Richard Osborne
Richard Osborne is Professor at Swinburne University of Technology, Melbourne, Australia. He is Director of the Centre for Global Health and Equity and an advisor to the World Health Organization. He works in areas such as epidemiology, health services research, implementation science and health policy.
For most of his career he has held prestigious Australian National Health and Medical Research Council (NHMRC) Fellowships that have focused on research methods that accelerate innovation, implementation and equity. In the past 10 years his team has had far reaching international impacts on the field of public health, particularly in health literacy development.
His team has developed health literacy surveys that have become widely used, including in national government surveys. His Health Literacy Questionnaire (HLQ) has been applied in over 700 studies including in population surveys in Australia, New Zealand, England and France.
His team developed and implemented new community-based co-design methods to build and scale up public health interventions. The most widely used method is called the Ophelia (i.e., the Optimising Health Literacy and Access) process. Ophelia was recently highlighted by the World Health Organization (WHO) as a process to accelerate impact on noncommunicable diseases (NCDs) and health equity globally.
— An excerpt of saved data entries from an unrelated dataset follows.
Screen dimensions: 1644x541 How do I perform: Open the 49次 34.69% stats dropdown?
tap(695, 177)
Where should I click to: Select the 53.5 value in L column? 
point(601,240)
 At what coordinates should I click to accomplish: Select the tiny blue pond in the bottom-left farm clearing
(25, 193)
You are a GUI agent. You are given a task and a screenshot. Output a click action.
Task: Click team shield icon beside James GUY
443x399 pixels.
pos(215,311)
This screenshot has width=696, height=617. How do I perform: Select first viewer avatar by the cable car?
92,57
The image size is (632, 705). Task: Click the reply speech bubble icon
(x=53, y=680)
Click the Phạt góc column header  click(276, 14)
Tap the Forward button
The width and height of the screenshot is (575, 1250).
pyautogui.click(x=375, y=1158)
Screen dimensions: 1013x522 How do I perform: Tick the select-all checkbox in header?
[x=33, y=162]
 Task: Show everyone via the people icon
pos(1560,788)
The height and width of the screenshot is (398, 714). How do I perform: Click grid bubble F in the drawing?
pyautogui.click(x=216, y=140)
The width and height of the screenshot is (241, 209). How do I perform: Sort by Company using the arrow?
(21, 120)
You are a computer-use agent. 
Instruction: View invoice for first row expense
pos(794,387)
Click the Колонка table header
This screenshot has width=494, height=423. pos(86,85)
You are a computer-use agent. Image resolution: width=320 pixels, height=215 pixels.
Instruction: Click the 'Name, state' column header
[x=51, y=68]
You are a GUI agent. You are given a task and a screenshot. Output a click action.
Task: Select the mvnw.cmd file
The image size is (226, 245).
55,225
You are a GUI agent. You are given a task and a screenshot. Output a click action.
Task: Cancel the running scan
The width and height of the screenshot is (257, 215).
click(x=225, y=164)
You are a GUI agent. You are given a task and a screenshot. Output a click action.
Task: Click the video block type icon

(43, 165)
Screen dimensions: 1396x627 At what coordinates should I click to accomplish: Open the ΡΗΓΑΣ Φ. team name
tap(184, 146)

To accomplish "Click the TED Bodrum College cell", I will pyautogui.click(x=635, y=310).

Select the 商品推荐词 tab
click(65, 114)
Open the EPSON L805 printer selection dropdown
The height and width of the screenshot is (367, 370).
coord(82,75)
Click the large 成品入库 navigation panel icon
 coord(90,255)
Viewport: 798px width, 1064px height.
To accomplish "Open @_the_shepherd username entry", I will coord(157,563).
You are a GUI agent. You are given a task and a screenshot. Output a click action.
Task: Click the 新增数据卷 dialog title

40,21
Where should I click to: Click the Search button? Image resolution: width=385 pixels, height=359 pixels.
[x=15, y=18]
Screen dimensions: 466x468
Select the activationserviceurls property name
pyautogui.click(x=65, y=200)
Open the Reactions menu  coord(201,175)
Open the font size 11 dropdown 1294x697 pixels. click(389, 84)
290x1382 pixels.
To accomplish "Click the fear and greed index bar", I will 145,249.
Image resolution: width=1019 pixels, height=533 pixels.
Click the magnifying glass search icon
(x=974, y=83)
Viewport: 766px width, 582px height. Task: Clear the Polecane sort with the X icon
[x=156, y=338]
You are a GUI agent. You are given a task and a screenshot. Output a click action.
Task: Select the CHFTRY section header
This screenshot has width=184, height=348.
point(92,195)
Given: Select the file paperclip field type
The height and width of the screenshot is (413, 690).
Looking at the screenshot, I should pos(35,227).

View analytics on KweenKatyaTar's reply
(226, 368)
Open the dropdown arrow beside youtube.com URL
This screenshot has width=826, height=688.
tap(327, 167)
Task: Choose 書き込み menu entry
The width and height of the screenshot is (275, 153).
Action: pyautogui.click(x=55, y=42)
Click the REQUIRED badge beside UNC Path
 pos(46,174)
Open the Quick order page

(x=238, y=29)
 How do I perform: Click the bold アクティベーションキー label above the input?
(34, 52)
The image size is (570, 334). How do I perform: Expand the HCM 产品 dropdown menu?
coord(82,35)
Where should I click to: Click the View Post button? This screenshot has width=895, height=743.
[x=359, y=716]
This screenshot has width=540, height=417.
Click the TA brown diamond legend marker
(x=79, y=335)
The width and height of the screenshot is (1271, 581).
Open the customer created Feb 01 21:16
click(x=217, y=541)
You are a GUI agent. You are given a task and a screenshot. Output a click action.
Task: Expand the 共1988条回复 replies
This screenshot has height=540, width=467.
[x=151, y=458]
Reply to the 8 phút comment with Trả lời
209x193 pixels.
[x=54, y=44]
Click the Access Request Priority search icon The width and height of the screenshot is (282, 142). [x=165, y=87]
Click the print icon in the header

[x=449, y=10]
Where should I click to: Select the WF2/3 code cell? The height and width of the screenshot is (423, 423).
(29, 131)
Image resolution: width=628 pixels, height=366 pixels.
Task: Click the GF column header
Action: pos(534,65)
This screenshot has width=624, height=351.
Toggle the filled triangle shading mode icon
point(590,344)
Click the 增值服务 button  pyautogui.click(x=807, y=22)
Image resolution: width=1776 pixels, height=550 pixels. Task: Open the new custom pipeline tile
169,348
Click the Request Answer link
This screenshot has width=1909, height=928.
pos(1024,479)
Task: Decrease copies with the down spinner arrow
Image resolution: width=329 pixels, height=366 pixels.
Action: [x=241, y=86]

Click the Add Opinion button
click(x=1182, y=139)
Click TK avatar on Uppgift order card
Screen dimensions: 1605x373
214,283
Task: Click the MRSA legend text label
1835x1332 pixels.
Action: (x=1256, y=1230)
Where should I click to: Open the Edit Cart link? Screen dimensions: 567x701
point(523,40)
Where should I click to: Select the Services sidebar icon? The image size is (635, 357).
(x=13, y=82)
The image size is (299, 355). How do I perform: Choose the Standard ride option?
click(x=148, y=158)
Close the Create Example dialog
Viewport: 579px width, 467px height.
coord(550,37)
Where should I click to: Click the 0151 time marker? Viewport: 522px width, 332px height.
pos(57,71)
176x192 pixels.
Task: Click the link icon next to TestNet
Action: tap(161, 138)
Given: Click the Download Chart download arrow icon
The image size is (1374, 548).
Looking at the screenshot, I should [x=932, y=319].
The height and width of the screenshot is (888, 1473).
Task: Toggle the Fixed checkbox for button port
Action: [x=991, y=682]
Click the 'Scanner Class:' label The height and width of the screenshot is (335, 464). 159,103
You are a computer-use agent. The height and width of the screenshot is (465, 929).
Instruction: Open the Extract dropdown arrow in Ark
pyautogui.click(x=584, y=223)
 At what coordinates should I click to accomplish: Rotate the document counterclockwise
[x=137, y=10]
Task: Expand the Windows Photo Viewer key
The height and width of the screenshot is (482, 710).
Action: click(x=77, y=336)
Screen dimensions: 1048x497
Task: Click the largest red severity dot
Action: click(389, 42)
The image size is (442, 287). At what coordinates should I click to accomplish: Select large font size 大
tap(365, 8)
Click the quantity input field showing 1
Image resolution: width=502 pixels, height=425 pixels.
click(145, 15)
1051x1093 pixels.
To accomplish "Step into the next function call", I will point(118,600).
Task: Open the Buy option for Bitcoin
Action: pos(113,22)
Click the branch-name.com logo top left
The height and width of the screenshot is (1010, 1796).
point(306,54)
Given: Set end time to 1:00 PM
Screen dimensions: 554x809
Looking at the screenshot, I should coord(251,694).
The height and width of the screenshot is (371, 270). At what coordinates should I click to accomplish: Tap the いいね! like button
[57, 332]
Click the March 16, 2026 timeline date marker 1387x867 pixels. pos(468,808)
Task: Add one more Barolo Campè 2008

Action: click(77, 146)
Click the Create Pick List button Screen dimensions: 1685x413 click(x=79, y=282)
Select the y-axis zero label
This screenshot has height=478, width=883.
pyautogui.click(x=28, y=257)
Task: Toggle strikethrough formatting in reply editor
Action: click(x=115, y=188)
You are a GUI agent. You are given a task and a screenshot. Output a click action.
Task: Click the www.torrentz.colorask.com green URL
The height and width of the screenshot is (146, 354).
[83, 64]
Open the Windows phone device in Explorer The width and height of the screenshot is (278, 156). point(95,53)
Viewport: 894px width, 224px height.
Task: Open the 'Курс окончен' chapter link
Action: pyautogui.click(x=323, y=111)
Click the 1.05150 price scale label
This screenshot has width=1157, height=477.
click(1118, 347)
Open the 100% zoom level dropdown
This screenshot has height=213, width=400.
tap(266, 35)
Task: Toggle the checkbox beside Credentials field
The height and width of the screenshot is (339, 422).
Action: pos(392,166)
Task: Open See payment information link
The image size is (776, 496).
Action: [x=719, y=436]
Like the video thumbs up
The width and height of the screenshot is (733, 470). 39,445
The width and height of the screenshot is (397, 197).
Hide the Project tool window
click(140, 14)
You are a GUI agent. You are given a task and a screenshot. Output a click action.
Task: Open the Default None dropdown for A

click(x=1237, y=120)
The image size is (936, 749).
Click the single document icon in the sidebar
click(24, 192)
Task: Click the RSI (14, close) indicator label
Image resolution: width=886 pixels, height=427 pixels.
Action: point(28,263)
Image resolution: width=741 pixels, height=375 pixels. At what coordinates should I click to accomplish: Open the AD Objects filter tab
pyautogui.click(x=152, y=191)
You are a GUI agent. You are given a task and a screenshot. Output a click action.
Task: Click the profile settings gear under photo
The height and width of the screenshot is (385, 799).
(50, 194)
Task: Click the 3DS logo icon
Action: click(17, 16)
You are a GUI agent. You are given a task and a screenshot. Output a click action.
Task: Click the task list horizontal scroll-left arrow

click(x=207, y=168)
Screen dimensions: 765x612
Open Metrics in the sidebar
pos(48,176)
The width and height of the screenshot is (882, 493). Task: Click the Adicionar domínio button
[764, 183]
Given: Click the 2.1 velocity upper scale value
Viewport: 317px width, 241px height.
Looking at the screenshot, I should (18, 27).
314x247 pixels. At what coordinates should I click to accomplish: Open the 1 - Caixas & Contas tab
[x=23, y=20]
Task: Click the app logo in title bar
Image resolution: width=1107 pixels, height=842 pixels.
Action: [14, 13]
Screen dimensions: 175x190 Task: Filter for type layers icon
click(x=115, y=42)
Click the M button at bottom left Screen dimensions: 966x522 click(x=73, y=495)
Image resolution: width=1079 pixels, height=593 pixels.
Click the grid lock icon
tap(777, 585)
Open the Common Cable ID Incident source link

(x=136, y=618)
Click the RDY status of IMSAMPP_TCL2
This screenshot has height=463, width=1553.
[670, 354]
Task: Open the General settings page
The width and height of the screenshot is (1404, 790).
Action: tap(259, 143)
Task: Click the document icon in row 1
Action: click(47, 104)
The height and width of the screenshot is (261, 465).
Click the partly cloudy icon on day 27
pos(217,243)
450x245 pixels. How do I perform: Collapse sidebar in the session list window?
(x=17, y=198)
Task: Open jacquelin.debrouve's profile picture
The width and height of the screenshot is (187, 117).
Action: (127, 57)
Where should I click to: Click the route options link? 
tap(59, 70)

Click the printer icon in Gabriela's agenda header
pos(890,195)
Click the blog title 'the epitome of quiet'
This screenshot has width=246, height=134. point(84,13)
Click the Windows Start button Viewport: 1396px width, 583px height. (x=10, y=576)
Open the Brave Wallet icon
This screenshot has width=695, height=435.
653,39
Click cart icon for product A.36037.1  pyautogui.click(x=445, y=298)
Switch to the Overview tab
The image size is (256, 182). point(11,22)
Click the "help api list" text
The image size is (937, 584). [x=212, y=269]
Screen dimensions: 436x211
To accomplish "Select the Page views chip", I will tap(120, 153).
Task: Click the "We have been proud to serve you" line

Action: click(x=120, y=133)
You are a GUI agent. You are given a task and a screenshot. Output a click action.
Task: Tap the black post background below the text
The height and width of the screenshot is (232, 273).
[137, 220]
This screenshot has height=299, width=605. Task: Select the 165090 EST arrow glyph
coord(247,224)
With WHO’s Global Coordinating Mechanism for the Prevention and Control of Noncommunicable Diseases, Richard’s team develop the concept of Health Literacy Development which is included in WHO’s recent health literacy centrepiece: A 4-volume practical report called Health Literacy Development for the Prevention and Control of Noncommunicable Diseases (2022). This what-to-do and how-to-do report has been classified as a Global Public Health Good.
He has over 300 publications in international scientific journals – many of these papers have widely read and cited – having been cited over 50,000 times. He was named as a Clarivate Highly Cited Researcher in 2018 and 2021 (an award given to the top 1% most influential researchers globally).